### PASSAGE SHOWN
◇ ◇ ◇ ◇ ◇
BEST SME- GLOBAL BUSINESS EXCELLENCE
TOTAL INCOME: Rs 251 Crore - 500 Crore
Most companies have a breakthrough moment - something that puts them on the path to their true potential. For Mumbai-headquar-tered Nitin Fire Protection Industries Limited, or NFPIL, - a provider of fire solutions ranging from basic fire extinguishers to sophisticated fire protection systems and gas-based fire suppression systems - that moment came in 2004, when Siemens India pulled the plug on Nitin's distributorship. "That's when we started getting our international approvals," says Rahul Shah, Director at NFPIL and Chairman Nitin Shah's son. "If Siemens had not walked away, we would not have gone overseas. We would have been confined to India."
◇ ◇ ◇ ◇ ◇
### DATASET EXTRACT
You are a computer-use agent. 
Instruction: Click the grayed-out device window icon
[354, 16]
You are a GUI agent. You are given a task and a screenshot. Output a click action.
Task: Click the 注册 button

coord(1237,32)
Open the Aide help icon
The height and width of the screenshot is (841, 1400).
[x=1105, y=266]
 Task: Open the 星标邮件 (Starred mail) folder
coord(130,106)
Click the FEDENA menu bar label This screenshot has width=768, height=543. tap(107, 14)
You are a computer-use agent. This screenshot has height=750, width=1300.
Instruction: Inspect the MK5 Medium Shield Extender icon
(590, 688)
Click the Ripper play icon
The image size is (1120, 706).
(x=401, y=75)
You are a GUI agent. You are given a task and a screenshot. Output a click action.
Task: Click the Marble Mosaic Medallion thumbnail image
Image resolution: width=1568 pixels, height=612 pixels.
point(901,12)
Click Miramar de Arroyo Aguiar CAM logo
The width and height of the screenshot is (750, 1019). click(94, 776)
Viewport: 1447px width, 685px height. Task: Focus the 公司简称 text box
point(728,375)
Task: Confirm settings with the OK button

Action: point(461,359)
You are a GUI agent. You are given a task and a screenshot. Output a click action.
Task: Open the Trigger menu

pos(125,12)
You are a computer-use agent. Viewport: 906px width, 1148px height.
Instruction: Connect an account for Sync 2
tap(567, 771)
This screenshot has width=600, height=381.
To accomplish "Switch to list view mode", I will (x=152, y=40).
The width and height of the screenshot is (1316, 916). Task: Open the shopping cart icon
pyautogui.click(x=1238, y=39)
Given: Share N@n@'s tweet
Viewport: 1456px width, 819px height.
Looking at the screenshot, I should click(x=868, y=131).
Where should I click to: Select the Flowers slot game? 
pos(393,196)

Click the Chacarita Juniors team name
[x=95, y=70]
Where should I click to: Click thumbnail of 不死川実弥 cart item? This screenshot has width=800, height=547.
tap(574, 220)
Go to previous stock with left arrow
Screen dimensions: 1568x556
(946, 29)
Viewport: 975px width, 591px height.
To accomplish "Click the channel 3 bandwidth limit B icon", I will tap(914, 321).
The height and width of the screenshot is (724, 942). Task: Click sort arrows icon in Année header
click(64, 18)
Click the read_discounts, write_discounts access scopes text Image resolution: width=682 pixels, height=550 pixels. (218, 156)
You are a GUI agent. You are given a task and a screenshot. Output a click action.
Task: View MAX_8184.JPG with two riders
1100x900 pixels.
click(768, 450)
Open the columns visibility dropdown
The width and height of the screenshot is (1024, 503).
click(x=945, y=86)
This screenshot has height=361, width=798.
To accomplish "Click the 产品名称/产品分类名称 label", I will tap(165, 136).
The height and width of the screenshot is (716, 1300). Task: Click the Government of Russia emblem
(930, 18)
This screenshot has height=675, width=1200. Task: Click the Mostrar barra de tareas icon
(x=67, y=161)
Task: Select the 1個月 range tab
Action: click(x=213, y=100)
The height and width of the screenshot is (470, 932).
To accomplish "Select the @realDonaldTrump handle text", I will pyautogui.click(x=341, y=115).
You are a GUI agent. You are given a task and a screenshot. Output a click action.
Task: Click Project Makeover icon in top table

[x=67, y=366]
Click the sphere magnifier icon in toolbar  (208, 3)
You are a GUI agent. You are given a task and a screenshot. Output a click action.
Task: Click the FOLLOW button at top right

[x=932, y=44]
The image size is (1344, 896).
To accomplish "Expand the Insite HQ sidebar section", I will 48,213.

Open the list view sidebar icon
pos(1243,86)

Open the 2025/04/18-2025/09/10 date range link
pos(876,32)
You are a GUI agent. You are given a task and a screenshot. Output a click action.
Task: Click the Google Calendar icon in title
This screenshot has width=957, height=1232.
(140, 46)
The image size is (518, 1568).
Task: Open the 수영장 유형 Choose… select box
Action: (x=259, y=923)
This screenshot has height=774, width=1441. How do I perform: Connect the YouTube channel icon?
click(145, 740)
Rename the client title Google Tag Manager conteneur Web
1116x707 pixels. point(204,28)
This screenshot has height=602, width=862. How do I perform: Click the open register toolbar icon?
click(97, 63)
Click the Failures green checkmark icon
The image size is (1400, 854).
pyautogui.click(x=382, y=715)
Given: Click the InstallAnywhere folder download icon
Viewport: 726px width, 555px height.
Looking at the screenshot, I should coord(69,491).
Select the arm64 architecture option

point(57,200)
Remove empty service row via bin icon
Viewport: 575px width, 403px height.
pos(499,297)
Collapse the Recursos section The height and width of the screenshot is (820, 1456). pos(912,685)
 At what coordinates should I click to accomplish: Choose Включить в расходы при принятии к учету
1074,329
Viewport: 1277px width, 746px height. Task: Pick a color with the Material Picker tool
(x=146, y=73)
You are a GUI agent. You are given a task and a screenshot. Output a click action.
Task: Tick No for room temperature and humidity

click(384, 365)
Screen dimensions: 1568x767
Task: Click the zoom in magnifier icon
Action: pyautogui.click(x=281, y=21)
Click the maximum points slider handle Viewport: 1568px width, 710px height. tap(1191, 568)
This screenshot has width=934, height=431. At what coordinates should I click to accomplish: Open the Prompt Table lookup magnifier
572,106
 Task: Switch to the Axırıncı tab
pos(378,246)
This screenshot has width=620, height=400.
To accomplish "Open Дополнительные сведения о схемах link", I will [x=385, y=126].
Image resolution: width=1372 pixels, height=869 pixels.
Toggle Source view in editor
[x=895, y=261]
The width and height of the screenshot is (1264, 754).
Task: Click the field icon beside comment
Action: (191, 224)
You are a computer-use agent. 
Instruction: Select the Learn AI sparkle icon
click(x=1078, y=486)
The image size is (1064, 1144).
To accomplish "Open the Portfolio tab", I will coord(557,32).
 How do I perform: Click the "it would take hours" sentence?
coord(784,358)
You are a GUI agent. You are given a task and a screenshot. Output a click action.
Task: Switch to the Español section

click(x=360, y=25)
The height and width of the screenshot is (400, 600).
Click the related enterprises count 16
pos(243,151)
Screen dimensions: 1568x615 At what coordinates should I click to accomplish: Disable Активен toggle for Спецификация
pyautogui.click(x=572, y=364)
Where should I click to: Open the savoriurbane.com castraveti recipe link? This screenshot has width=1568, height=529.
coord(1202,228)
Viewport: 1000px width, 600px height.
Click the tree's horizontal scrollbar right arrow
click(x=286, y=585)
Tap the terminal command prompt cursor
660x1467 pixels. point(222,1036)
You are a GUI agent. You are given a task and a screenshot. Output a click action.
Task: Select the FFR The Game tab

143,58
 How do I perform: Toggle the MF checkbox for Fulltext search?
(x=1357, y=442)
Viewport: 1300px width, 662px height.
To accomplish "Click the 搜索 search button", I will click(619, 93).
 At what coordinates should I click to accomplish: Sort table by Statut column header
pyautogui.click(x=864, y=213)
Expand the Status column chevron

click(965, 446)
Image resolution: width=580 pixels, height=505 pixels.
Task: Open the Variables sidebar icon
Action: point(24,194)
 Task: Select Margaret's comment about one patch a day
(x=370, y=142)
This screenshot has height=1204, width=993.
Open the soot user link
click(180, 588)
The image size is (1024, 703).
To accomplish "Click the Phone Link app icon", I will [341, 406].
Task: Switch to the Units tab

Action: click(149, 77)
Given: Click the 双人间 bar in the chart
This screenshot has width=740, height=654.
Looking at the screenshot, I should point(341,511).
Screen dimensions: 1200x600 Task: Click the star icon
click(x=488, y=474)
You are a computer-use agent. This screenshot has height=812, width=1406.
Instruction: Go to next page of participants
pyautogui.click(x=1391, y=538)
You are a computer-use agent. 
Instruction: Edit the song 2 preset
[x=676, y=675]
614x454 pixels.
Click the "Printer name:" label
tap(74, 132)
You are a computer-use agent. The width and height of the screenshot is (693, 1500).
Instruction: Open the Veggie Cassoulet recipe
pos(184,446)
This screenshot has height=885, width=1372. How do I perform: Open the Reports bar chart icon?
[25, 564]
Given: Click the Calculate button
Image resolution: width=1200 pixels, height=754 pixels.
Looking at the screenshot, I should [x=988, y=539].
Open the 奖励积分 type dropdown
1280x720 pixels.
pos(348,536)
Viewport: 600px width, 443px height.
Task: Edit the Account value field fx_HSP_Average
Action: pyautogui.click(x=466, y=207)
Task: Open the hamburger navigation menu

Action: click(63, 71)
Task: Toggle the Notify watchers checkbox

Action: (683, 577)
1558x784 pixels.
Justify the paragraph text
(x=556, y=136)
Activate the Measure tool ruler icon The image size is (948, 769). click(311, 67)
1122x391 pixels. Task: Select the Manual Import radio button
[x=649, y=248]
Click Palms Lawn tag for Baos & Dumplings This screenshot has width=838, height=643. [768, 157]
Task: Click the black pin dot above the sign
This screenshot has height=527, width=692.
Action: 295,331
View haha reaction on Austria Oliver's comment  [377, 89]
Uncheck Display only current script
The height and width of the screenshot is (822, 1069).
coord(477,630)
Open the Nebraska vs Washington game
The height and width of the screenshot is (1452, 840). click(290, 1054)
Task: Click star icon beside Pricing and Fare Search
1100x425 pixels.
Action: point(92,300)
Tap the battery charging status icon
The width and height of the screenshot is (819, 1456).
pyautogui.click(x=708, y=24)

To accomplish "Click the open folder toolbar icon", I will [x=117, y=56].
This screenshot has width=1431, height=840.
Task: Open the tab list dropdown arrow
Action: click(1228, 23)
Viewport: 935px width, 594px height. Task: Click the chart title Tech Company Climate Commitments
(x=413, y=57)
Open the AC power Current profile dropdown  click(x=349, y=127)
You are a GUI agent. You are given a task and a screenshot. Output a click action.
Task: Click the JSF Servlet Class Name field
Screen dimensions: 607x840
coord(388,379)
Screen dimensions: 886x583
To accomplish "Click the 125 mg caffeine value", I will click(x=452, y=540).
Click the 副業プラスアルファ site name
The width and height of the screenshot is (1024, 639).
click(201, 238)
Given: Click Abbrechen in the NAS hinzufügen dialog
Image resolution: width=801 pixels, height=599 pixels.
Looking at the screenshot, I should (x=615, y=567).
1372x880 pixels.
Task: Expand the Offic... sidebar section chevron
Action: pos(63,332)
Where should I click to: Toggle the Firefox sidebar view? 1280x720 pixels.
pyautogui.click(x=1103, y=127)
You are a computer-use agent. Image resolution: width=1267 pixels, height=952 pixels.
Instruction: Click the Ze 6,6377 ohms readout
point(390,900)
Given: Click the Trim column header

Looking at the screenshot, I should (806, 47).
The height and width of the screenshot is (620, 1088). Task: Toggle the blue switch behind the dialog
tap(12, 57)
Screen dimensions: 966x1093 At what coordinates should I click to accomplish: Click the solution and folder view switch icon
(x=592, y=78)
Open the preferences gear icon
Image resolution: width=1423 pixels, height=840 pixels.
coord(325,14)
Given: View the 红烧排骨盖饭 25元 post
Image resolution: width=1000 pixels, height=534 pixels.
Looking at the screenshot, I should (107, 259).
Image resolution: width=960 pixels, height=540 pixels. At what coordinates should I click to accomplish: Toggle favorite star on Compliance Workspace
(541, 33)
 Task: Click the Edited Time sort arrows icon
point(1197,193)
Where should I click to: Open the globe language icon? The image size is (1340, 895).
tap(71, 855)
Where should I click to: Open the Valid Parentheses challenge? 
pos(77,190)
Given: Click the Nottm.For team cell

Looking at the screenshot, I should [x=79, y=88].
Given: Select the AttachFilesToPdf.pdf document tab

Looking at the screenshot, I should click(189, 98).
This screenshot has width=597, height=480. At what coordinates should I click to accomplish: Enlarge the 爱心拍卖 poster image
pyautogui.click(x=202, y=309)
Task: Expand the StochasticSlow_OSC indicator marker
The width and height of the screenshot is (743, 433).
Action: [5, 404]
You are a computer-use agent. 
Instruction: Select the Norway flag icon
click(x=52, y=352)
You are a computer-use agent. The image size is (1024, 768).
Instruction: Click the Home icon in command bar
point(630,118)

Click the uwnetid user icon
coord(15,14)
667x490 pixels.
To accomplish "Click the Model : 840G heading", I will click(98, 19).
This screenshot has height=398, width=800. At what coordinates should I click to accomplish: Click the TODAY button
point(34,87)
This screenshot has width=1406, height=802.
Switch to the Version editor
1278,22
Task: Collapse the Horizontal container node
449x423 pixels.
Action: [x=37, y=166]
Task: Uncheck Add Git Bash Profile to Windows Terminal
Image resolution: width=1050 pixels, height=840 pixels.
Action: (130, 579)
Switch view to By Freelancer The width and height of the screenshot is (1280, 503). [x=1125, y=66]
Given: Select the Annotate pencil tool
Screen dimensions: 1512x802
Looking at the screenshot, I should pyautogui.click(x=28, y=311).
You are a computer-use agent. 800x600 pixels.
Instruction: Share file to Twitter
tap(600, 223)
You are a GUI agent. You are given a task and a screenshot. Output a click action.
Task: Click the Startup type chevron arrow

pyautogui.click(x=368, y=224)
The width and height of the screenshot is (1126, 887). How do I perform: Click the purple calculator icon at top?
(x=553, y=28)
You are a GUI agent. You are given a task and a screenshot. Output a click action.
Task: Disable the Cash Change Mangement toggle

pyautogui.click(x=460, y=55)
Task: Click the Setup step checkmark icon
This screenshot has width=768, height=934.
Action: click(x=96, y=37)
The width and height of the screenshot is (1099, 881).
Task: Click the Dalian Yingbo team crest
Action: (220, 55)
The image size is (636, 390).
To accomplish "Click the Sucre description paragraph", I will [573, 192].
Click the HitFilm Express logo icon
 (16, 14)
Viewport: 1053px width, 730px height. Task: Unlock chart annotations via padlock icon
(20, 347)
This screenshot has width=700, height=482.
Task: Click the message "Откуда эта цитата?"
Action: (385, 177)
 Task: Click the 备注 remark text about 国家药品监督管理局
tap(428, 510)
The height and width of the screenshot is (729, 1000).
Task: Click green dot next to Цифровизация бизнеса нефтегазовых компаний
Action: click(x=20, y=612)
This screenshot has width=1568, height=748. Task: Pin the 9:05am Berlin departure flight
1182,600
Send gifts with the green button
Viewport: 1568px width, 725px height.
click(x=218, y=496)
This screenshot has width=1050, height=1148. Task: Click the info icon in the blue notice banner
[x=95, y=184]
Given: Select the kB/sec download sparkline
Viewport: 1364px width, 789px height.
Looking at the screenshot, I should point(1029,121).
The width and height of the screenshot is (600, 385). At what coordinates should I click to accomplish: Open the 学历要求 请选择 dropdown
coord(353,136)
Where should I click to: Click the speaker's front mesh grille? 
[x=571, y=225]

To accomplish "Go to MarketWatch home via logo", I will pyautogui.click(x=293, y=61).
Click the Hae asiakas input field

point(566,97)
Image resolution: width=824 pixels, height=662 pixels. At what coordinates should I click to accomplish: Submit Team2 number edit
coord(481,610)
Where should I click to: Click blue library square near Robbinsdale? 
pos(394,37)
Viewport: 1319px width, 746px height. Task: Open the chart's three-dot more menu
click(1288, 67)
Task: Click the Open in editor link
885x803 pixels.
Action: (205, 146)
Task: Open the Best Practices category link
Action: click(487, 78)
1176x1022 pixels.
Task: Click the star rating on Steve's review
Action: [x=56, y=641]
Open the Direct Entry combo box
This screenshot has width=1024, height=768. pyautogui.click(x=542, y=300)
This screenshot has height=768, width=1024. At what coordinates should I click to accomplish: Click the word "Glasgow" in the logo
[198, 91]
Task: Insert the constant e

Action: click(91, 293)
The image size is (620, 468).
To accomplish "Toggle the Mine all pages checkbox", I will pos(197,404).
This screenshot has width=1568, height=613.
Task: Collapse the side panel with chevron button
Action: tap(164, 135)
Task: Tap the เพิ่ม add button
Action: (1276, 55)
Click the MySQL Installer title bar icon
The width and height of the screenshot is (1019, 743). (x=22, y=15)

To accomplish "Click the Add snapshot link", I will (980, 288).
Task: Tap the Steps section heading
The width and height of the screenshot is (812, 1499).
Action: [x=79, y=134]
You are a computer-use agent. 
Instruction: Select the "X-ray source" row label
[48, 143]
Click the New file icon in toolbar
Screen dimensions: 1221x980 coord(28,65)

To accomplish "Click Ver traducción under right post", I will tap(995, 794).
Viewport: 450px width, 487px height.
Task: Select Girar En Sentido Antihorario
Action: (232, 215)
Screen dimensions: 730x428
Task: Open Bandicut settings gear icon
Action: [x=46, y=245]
◇ ◇ ◇ ◇ ◇
### WORK REQUIRED
In the passage about Nitin Fire Protection Industries, what year did Siemens India end Nitin's distributorship?

### TASK RESPONSE
2004